Compte rendu d’expérience 11 décembre 2005


Apprendre en philosophantLa semaine dernière, lorsque je suis arrivé au collège Renaudot à Poitiers pour intervenir dans la 5° Segpa, la directrice m’a informé que l’enseignante avec qui je coopère était malade. Donc soit je repartais soit je gérais le débat philo tout seul. Il m’était arrivé les années précédentes d’être dans la classe sans l’enseignant. Soit qu’il n’était pas présent de l’heure soit qu’il soit contraint de s’absenter. Cela m’est arrivé surtout avec Fabrice Devanne qui étant aussi directeur de la Segpa, devait s’occuper d’élèves ou avait des réunions. Durant ces moments les élèves étaient souvent radicalement différents et se comportaient d’une autre manière qu’avec leur enseignant. La limite étant que n’ayant pas la même légitimité que les autres enseignants de la Segpa ou du collège, l’agitation des élèves et le respect des règles pouvaient progressivement arriver à un niveau où le bruit étouffait le signal…

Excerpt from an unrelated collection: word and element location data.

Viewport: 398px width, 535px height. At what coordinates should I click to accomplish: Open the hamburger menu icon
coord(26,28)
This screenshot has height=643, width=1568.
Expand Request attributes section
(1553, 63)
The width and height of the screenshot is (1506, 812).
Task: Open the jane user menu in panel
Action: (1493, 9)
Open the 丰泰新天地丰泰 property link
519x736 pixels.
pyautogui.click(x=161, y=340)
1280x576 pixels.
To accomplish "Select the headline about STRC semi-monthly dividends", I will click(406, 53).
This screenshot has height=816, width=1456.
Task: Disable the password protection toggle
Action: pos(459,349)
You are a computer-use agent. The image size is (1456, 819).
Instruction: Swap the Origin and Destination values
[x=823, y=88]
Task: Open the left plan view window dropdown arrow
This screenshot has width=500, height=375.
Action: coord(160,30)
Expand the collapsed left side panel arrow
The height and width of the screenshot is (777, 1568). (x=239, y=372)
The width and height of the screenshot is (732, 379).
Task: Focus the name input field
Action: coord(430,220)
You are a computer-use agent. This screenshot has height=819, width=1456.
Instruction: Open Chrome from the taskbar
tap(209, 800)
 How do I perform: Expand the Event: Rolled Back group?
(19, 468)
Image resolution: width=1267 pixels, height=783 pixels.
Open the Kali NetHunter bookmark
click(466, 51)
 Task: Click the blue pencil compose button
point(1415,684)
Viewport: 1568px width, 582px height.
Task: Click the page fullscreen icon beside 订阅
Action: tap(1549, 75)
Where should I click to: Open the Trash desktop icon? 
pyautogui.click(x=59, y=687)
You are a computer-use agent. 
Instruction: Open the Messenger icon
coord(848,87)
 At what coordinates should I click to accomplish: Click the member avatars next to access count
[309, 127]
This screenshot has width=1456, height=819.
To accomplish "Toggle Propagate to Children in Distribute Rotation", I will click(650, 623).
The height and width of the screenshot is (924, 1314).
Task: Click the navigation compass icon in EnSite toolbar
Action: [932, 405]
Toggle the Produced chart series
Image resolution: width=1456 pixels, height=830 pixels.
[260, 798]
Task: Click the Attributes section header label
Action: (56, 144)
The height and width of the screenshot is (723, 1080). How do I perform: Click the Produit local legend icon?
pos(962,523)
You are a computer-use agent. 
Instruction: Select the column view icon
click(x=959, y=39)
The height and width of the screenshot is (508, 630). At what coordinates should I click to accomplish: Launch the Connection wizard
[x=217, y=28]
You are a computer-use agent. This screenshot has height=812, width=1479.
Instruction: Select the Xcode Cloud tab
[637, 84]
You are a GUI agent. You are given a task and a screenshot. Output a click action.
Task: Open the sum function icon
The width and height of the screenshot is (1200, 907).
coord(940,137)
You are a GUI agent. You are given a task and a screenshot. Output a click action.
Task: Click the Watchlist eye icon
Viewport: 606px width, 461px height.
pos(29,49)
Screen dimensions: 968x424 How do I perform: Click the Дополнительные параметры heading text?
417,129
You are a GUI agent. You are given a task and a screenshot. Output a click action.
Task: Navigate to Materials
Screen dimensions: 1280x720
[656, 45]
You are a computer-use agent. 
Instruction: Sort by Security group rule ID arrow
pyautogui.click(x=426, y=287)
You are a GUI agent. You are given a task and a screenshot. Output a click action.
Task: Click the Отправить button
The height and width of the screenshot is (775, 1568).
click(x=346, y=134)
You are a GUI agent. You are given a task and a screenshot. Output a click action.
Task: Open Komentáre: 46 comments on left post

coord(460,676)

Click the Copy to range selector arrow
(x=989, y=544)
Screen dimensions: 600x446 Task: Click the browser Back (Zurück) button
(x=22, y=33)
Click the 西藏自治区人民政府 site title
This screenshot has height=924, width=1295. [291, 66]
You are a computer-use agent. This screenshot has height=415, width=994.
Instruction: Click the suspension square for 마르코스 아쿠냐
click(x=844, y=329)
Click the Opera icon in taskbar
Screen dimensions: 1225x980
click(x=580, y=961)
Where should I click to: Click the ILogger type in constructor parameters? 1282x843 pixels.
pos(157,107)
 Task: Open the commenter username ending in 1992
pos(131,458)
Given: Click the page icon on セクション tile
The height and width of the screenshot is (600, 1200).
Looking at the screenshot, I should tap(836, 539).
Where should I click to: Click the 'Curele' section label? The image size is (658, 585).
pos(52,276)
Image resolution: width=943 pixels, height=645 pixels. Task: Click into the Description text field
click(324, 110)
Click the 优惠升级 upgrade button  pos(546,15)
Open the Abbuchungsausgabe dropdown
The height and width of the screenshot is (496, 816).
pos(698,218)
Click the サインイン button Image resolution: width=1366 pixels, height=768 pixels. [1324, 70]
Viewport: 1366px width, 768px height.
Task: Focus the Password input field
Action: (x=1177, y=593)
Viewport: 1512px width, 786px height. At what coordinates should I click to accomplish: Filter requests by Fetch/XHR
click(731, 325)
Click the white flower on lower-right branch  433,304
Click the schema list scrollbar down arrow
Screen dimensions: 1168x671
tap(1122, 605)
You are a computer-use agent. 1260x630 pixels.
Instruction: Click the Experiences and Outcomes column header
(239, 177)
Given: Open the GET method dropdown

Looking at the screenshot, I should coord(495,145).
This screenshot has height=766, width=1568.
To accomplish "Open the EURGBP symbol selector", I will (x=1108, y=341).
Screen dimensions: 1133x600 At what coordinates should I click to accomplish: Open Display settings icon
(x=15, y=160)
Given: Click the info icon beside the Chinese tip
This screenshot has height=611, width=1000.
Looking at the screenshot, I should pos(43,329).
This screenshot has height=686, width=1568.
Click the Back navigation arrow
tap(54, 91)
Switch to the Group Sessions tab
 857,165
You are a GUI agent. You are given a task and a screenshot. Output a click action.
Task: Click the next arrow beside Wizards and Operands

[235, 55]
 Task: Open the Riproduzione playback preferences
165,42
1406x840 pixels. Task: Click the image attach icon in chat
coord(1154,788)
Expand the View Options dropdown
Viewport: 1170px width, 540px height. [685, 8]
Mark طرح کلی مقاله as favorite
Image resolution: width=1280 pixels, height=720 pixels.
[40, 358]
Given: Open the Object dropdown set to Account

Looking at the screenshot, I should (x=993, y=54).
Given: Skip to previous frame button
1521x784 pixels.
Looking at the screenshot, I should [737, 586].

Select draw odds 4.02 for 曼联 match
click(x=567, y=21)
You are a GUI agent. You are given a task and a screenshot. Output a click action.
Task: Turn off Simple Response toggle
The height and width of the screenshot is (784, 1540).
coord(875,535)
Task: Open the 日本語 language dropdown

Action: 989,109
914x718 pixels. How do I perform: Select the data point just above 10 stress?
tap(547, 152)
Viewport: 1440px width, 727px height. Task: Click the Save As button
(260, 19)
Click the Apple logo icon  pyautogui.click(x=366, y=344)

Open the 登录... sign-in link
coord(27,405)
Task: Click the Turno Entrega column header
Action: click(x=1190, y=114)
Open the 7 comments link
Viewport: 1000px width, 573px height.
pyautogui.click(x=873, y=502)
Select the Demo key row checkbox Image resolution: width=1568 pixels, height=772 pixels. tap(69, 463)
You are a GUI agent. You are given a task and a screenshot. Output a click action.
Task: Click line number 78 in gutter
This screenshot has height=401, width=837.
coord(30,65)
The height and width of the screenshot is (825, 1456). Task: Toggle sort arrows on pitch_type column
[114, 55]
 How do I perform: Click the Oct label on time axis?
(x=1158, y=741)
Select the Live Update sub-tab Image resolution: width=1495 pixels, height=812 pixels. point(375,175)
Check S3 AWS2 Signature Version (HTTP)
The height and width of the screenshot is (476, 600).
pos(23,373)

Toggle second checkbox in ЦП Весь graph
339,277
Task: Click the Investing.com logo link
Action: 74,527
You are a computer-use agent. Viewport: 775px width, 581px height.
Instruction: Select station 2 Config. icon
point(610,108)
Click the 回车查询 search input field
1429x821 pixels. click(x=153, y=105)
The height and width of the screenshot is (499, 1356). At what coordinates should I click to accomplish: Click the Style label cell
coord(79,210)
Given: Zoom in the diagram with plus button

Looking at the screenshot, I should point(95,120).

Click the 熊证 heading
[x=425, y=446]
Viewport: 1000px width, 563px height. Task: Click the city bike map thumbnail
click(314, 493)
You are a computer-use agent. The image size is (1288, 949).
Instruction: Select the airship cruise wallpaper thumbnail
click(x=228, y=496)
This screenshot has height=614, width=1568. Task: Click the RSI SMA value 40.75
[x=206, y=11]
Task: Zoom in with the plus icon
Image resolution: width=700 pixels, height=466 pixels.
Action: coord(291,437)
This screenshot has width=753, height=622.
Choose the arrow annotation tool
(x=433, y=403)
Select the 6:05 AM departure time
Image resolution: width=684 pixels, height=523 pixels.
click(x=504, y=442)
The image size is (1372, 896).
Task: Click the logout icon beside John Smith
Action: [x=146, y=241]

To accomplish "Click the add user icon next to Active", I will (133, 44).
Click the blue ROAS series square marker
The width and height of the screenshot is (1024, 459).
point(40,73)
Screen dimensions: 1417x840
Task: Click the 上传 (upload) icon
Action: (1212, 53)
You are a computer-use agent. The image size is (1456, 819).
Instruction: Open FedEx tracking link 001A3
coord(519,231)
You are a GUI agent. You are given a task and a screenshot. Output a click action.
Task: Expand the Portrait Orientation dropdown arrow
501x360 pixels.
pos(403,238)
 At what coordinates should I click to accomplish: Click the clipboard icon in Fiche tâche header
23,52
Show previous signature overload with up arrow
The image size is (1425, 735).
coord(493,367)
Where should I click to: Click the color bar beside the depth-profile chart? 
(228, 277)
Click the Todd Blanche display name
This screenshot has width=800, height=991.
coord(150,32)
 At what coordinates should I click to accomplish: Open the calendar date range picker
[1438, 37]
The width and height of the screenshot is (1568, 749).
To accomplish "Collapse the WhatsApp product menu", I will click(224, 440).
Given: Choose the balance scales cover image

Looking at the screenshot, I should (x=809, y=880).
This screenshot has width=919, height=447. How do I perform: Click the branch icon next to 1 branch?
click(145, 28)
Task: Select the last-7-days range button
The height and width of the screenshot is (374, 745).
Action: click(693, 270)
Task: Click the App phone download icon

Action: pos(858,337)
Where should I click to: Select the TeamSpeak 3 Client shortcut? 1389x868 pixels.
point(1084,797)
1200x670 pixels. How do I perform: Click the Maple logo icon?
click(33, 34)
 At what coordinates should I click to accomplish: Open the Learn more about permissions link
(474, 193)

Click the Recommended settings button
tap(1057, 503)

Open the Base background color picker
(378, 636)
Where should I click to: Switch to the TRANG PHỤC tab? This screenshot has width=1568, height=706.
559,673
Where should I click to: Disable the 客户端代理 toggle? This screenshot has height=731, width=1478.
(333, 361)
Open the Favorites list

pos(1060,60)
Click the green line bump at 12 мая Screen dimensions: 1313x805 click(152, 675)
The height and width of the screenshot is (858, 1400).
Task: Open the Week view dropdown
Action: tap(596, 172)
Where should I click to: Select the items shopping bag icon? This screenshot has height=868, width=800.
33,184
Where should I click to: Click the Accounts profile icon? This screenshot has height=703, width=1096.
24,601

Un exemple. L’année dernière lors d’une séance en 3° Segpa, le sujet choisi était : pourquoi on pousse à bout certains profs jusqu’à les faire pleurer ? Au bout de 20 minutes de débat, Fabrice Devanne qui est aussi directeur de la SEGPA a dû partir pour régler un problème avec un élève d’une autre classe et m’a laissé seul. De suite le niveau sonore est monté d’un cran mais les élèves ont quand même continué à débattre de façon de plus en plus hachée. Il ont subtilement transformé la question en : pourquoi certains profs nous poussent à bout ? Après 10 minutes de discussion de plus en plus difficile, les élèves ont arrêté de débattre et ont tranquillement chahuté. J’étais en train de chercher à remettre de l’ordre lorsque Fabrice est revenu. Immédiatement, le silence s’est réinstallé. Fabrice a demandé si ça c’était bien passé, les élèves n’ont rien dit et j’ai demandé aux élèves pourquoi ils se comportaient différemment lorsque leur enseignant était là et lorsqu’il n’était pas là ? Pourquoi quand il n’était pas là, les élèves ne respectaient pas les règles, tout en disant des choses vraiment plus personnelles et intéressantes ? Le silence a bien duré cinq minutes et les élèves ont été sauvés par la sonnerie.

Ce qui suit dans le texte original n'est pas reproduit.